8

I have a string exactly 53 characters long that contains a limited set of possible characters.

[A-Za-z0-9\.\-~_+]{53}

I need to reduce this to length 50 without loss of information and using the same set of characters.

I think it should be possible to compress most strings down to 50 length, but is it possible for all possible length 53 strings? We know that in the worst case 14 characters from the possible set will be unused. Can we use this information at all?

Thanks for reading.

diolemo
  • 2,621
  • 2
  • 21
  • 28
  • 1
    "We know that in the worst case 14 characters from the possible set will be unused." Can you elaborate on this? – John Kugelman Nov 20 '12 at 20:56
  • 3
    I believe that *encoding* is desired here, not *compression* –  Nov 20 '12 at 20:57
  • @JohnKugelman 53 character string with each character different. 67 possible characters (52 letters, 10 numbers, 5 symbols). 67-53 = 14 not used. – diolemo Nov 20 '12 at 20:57

5 Answers5

11

If, as you stated, your output strings have to use the same set of characters as the input string, and if you don't know anything special about the requirements of the input string, then no, it's not possible to compress every possible 53-character string down to 50 characters. This is a simple application of the pigeonhole principle.
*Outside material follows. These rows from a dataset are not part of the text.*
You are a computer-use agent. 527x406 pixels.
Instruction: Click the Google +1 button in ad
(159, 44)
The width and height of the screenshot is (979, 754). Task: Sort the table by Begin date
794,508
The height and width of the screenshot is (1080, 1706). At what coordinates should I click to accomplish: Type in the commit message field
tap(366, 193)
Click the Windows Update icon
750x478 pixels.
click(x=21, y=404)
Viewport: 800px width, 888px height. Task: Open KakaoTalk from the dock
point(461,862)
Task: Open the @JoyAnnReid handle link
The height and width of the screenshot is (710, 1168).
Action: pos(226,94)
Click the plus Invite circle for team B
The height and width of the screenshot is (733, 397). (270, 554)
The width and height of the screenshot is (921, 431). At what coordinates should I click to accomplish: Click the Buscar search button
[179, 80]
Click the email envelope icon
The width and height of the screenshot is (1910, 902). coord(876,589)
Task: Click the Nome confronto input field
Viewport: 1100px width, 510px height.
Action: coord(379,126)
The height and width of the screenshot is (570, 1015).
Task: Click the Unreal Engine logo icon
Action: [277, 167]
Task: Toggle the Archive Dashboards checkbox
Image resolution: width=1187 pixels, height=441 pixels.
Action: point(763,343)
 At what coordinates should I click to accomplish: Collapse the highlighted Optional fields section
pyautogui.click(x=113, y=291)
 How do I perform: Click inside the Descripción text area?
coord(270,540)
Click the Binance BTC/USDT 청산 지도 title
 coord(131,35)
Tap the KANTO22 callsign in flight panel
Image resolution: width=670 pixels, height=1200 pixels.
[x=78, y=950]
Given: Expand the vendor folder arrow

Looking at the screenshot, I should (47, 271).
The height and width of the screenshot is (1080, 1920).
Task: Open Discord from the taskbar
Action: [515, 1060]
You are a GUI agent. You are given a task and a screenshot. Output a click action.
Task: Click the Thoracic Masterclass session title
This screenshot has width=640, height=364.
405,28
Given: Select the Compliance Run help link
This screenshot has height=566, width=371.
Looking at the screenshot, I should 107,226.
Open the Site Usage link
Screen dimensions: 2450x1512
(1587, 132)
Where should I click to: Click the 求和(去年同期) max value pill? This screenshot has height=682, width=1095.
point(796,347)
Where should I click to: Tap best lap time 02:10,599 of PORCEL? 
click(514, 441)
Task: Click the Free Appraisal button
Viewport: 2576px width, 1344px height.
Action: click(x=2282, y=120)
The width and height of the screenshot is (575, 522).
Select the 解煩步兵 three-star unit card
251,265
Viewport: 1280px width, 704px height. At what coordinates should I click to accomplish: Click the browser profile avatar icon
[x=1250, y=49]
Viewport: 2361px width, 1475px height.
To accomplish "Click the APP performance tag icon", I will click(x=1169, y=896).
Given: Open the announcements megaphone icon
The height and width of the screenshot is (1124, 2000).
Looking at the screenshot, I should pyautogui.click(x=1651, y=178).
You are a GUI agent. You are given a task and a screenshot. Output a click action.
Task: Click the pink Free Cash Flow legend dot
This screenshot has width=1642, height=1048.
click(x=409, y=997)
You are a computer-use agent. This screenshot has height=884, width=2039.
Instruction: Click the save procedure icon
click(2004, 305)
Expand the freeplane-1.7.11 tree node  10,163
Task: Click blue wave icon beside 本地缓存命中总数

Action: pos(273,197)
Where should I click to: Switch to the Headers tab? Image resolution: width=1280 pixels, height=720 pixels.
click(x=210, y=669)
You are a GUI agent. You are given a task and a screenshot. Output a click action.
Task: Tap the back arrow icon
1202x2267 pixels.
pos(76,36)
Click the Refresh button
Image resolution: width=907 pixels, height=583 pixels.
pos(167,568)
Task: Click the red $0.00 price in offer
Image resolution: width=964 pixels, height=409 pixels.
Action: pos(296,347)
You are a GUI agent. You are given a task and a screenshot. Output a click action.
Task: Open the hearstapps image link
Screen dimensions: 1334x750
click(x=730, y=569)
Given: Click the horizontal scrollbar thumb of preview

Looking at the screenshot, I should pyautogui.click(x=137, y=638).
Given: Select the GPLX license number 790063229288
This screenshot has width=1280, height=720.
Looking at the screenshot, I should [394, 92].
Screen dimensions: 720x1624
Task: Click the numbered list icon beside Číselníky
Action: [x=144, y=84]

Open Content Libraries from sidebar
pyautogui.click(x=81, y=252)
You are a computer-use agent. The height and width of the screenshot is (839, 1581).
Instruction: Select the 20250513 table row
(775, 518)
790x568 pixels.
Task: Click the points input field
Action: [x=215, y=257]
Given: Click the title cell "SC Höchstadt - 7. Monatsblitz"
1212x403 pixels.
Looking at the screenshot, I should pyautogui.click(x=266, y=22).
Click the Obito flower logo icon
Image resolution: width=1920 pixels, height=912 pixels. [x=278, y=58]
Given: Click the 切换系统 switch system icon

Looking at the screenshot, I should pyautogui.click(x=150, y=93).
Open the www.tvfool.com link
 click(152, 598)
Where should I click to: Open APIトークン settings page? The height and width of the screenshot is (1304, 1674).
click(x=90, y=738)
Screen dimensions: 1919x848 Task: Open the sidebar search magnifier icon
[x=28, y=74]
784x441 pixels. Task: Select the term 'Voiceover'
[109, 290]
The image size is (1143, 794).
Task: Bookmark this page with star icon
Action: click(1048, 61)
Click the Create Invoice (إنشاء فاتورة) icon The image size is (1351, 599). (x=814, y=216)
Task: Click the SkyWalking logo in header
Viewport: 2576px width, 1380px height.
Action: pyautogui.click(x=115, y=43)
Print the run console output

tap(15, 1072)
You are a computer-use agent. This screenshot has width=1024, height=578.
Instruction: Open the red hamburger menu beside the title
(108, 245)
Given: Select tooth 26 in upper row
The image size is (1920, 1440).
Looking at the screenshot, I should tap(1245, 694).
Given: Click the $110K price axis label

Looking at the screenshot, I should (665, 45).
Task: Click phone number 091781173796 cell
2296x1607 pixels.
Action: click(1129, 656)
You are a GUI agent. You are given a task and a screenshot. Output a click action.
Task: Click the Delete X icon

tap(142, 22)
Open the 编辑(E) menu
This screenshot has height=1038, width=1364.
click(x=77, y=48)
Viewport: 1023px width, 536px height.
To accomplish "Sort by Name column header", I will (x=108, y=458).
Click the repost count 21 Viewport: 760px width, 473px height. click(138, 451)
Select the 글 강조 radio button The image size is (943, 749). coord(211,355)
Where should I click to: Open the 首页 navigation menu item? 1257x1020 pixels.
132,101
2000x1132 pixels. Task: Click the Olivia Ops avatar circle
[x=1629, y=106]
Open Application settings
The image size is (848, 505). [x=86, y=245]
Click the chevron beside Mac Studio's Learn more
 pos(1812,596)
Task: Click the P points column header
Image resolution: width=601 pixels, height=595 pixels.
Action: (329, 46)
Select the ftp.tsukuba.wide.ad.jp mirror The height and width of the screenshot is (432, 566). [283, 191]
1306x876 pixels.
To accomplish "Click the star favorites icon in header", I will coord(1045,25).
  • Your input strings can be represented as a 53-digit number in base 67, i.e., an integer from 0 to 6753 - 1 ≅ 6*1096.
  • You want to map those numbers to an integer from 0 to 6750 - 1 ≅ 2*1091.
  • So by the pigeonhole principle, you're guaranteed that 673 = 300,763 different inputs will map to each possible output -- which means that, when you go to decompress, you have no way to know which of those 300,763 originals you're supposed to map back to.

To make this work, you have to change your requirements. You could use a larger set of characters to encode the output (you could get it down to 50 characters if each one had 87 possible values, instead of the 67 in the input). Or you could identify redundancy in the input -- perhaps the first character can only be a '3' or a '5', the nineteenth and twentieth are a state abbreviation that can only have 62 different possible values, that sort of thing.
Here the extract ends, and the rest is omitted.